Ende 2017/ Anfang 2018 Abschluss der Ermittlungen
Die Sonderkommission “Kardio” beendet ihre Ermittlungen im August 2017. 134 Leichen auf 67 Friedhöfen sind exhumiert und untersucht worden. Die Anklage erhebt die Staatsanwaltschaft Oldenburg im Januar 2018. Der Vorwurf lautet: Mord in 97 Fällen. Im Laufe des Jahres werden noch drei weitere Verbrechen in die Anklageschrift aufgenommen. Nun lautet der Vorwurf: Mord in 100 Fällen. Knapp zwei Drittel der Taten, für die Högel nun vor Gericht steht, soll er im Klinikum Delmenhorst begangen haben. Die tatsächliche Zahl der Fälle ist vermutlich höher - die Leichname vieler potenzielle Opfer können nicht untersucht werden, da sie eingeäschert wurden. Die bekannten Opfer von Niels Högel waren zwischen 96 Jahren und 34 Jahren alt.
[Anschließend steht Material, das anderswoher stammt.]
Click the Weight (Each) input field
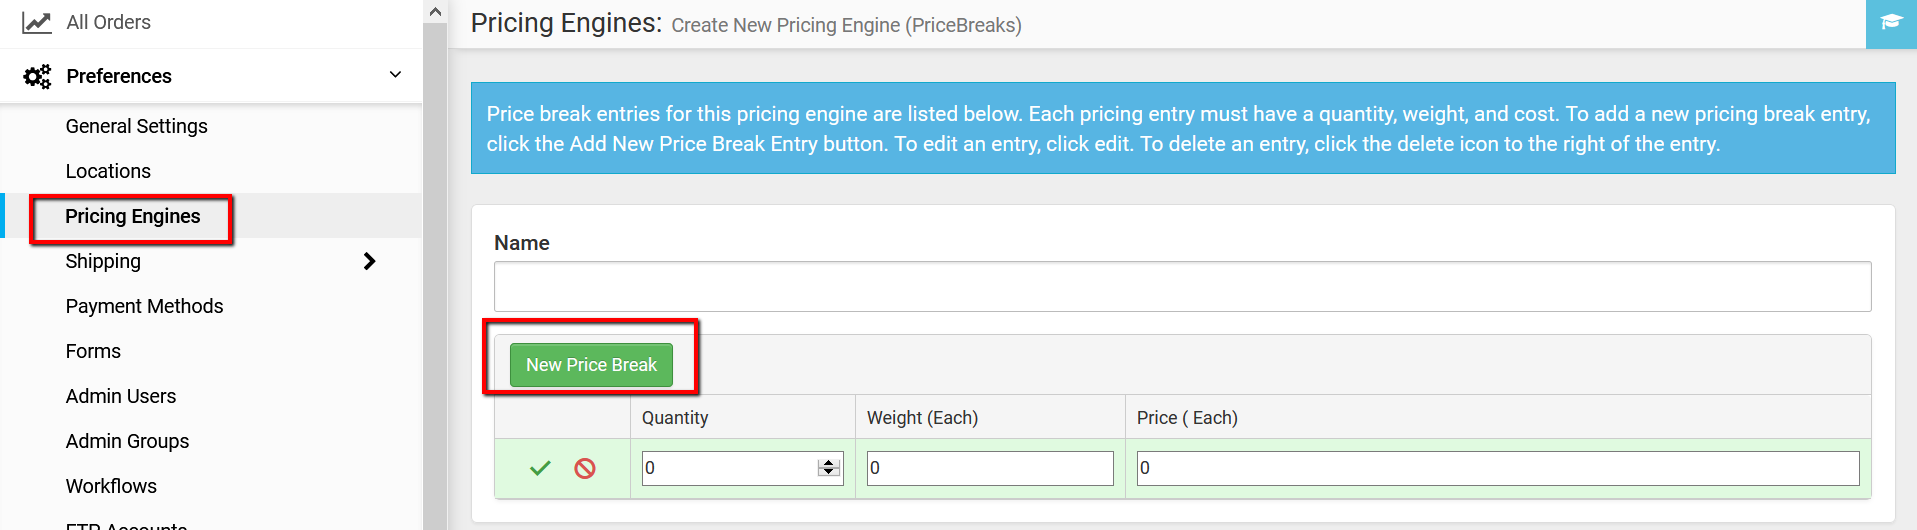The image size is (1917, 530). click(x=990, y=468)
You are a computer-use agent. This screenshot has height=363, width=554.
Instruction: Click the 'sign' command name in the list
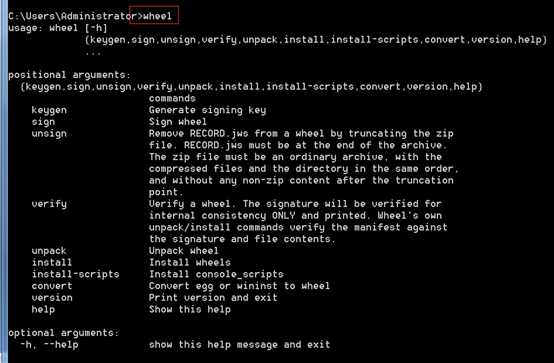point(43,122)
30 Oktober 2018 Prozessbeginn
Die Verhandlung gegen Niels Högel in der aus Platzgründen für den Prozess angemieteten Weser-Ems-Halle beginnt. Dem Verfahren haben sich 126 Angehörige als Nebenkläger angeschlossen. Die Staatsanwaltschaft hat in ihren drei Anklagen 23 Zeugen und elf Sachverständige benannt aus dem Bereich der Toxikologie sowie der Rechtsmedizin. Der Prozess wird bis mindestens Mai 2019 dauern, angesetzt sind 24 Verhandlungstage. In einem weiteren Prozess werden sich zwei Oberärzte, der Pflegedienstleister der Intensivstation sowie die stellvertretende Stationsleiterin des Klinikum Delmenhorst vor Gericht verantworten müssen.